By SHANA ALEX CHARLES
CAL STATE FULLERTON
Here’s a question keeping many people in our country up at night these days: Just why is our health insurance system so hard to fix?
To answer, we have look back at the 20th century. Our system is complicated because, as a nation, we have a very hard time agreeing on the final goal of the system itself. It’s indisputable that study after study has clearly shown the importance of health insurance — it is the key factor in deciding whether individuals gets the health care they need in the United States. But we just can’t agree on what the system should look like.
Republicans believe, in general, that health insurance is a private product, and buying it should be like buying a new television. If your employer happens to help you buy it through your job, that’s like providing good coffee in the break room — it’s a perk, but not a necessary one. This saves money, but doesn’t necessarily expand health insurance coverage.
Democrats believe, in general, that health insurance is a public good, and if everyone has coverage then everyone benefits from good health. The closer that a public policy gets to universal coverage, the better a policy is, even if it costs more money at the outset.
The argument between these two perspectives has kept health care reform swinging like a pendulum, depending on who is in power. And just when we think we have widespread agreement, the argument starts all over again with a new swing, as the other party takes control of the debate.
Historically, private health insurance has not served all sectors of American society well. The elderly and the poor already became priced out of the market for private coverage by the 1950s and early 1960s. In 1958, only 43 percent of those aged 65 and over had insurance for hospital care, compared to at least two-thirds of the nonelderly population.

### Complete the following
(a) Answer these questions using the health insurance text:
(i) Under which university's name does the author appear?
(ii) According to the text, Republicans think buying health insurance should be like buying what?
(iii) In 1958, what percentage of people aged 65 and over had insurance for hospital care?
(b) Set down everything in the health insurance text from "To answer, we" down to "should look like.".
(c) List every time period or year named in the health insurance text.

Stored records:
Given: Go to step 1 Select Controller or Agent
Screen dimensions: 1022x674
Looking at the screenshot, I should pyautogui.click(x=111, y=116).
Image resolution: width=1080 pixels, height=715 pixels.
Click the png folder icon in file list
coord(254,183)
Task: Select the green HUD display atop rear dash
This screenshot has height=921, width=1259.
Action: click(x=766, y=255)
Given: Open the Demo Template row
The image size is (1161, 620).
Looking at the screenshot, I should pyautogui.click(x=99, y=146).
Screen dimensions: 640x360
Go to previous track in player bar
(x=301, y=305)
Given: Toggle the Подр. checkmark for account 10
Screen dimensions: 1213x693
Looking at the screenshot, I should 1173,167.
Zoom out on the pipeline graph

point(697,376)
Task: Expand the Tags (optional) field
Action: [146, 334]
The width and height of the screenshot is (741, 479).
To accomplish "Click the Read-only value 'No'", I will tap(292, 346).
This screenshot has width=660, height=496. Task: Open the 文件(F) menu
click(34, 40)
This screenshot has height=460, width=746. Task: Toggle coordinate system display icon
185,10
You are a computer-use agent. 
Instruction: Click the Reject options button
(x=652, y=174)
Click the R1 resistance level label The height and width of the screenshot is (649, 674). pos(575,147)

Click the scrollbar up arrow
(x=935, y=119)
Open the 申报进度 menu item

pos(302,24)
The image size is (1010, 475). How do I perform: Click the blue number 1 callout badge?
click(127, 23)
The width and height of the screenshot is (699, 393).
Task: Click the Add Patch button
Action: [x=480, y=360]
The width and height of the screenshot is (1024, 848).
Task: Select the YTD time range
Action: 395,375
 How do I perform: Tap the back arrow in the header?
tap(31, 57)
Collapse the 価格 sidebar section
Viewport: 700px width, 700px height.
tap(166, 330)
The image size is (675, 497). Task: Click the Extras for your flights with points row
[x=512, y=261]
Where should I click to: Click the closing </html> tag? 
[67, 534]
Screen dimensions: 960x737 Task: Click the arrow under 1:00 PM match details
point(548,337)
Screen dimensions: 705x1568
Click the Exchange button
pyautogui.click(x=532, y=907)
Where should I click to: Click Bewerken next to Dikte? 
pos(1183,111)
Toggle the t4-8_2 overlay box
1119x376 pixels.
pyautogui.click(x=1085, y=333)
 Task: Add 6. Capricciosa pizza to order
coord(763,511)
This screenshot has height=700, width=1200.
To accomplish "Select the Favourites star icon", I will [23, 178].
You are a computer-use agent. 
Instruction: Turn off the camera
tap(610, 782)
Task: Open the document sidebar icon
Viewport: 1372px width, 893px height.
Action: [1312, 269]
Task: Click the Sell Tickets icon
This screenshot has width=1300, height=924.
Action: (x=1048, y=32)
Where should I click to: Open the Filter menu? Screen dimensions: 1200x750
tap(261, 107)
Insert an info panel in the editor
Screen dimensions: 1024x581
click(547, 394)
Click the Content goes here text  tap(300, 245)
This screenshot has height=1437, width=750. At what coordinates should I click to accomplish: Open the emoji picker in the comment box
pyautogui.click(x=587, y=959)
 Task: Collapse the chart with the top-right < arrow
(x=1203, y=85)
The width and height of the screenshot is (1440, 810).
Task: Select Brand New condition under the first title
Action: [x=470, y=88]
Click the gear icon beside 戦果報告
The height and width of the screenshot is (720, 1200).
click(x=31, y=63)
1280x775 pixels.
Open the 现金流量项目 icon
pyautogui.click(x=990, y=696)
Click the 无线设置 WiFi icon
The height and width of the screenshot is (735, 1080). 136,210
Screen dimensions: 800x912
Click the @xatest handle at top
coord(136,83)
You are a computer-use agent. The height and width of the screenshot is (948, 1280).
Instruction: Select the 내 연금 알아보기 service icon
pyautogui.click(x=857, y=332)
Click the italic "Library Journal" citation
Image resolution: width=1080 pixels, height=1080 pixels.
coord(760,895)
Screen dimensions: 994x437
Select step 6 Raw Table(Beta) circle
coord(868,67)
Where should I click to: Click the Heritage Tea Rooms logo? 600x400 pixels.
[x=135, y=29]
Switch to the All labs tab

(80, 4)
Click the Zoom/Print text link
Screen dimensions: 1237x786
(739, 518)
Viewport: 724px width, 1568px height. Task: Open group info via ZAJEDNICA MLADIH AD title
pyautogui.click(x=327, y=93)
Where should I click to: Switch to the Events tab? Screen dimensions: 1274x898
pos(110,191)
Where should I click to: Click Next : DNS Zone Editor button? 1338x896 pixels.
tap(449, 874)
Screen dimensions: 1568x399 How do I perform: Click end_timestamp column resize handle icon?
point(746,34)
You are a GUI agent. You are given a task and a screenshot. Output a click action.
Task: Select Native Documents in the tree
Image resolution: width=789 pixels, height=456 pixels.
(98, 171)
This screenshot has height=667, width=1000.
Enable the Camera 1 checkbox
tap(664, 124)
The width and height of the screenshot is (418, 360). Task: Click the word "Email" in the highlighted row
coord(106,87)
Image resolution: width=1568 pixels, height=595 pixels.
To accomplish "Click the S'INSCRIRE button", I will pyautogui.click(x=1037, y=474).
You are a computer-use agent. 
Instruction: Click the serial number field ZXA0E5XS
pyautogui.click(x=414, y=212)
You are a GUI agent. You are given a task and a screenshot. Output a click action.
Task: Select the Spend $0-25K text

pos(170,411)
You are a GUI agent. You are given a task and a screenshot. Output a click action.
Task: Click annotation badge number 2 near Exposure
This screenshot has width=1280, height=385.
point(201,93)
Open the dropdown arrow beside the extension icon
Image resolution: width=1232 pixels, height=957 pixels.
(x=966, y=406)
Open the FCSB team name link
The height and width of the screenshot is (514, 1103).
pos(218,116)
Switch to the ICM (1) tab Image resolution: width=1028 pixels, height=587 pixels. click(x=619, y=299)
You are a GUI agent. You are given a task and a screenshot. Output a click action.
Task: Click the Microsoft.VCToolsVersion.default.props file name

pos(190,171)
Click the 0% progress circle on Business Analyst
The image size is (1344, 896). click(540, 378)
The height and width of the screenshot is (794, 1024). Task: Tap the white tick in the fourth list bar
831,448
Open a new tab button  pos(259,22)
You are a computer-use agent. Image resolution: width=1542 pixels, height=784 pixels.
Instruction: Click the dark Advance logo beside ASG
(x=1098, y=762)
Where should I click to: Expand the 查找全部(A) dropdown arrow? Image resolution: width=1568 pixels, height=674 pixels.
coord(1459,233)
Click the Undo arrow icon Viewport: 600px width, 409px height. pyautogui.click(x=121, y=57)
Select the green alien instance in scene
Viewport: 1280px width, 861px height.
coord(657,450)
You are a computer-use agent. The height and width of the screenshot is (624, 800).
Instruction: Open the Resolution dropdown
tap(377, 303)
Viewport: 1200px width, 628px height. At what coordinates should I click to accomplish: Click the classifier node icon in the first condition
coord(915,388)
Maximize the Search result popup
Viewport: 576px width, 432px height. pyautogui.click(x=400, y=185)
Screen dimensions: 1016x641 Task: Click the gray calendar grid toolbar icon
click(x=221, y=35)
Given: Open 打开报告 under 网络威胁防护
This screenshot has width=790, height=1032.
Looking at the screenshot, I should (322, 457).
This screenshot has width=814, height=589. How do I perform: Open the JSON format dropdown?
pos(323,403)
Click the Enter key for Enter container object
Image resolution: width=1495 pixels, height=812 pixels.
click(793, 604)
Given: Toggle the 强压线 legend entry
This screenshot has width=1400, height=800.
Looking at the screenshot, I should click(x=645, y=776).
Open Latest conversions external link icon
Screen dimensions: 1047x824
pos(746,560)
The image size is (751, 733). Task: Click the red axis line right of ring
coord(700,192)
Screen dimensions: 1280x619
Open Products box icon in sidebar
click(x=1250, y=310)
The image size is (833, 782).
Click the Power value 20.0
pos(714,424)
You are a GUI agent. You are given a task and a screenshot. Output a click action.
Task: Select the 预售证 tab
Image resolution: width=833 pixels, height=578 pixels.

### Responses by task
(a)
(i) Cal State Fullerton
(ii) A new television
(iii) 43 percent

(b)
To answer, we have look back at the 20th century. Our system is complicated because, as a nation, we have a very hard time agreeing on the final goal of the system itself. It’s indisputable that study after study has clearly shown the importance of health insurance — it is the key factor in deciding whether individuals gets the health care they need in the United States. But we just can’t agree on what the system should look like.

(c)
the 20th century
the 1950s
the early 1960s
1958